Quignard procede por acumulación y no suele usar el camino más directo. Sus páginas recorren cuatro siglos de historia en la Alta Edad Media, pero Las lágrimas no es una tradicional novela histórica: aquí entran tanto las leyendas como las fábulas de animales, los grandes movimientos políticos como la microhistoria de una abadía. Hay un movimiento doble en el texto, de lo centrípeto -en torno a Nithard, el escriba en torno al que se condensa el nacimiento de la lengua francesa- y lo centrífugo -relacionado con Hartnid, el guerrero que no puede estarse quieto.

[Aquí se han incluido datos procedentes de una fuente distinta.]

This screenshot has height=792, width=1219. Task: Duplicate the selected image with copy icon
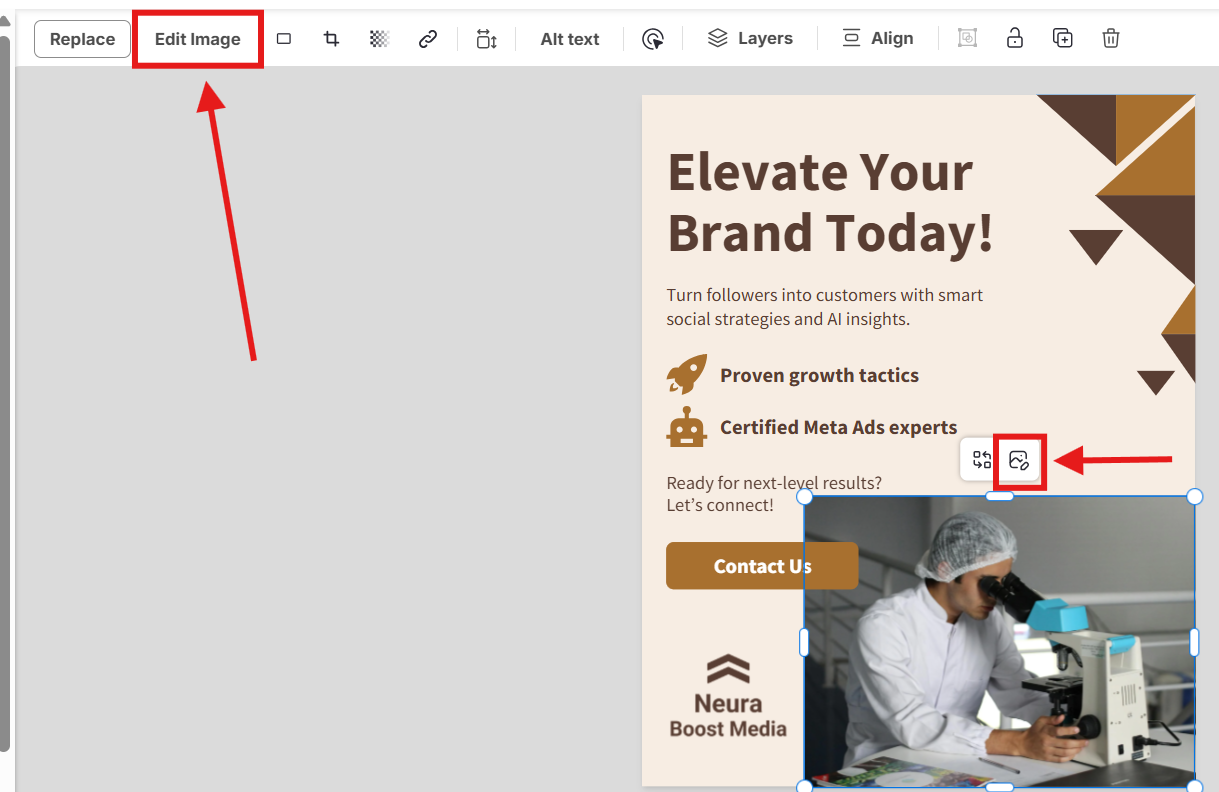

Una parte central gira en torno a la batalla de Fontenoy en el 841 y a las consecuencias políticas del juramento de Estrasburgo en el 842: se siembran las bases de la Europa actual. Pero eso es solo el punto de partida: a Quignard le interesa más ese momento en que la historia se convierte en símbolo. Es en Estrasburgo cuando "una extraña bruma" -"el azar de un origen"- se alza de los labios de Nithard: el paso del latín al francés. De ahí falta poco para el nacimiento de la literatura francesa, cifrado en el 881, cuando la cantilena latina a santa Eulalia es traducida al francés.
Si los gemelos le dan cierto orden a Las lágrimas, en la novela hay una tensión constante hacia el desborde, aquello que funciona por sí mismo y que Quignard recoge en momentos de quieta belleza: la mancha de Hugues el campanero, la historia del hermano Lucius y el amor a su gato ("al término de su vida, Frater Lucius había constatado que los humanos que no amaban a los gatos sentían todos, sin excepción, aversión por la libertad"), las leyendas en torno a las ranas -"La caja de concierto"- y los caballos. Quignard tiene una predilección por los prodigios, y cree que el presente no los recoge como en los tiempos antiguos no porque estos hayan desaparecido sino porque en el mundo moderno se ha perdido el encantamiento. El trabajo del escritor consiste en recuperar ese encantamiento: hay que narrar los milagros, como ese extraordinario viaje en el tiempo del hermano Lucius, que va al bosque a cortar leña, y cuando lo está haciendo escucha el canto de un mirlo que lo paraliza; al despertar se encuentra en la abadía, pero han transcurrido tres siglos (la leyenda literaliza una creencia antigua: "cuando el alma presta oídos a la voz de un pájaro es transportada al otro mundo").
Las lágrimas es esa historia desbordada por el mito, esa belleza que trasciende al tiempo.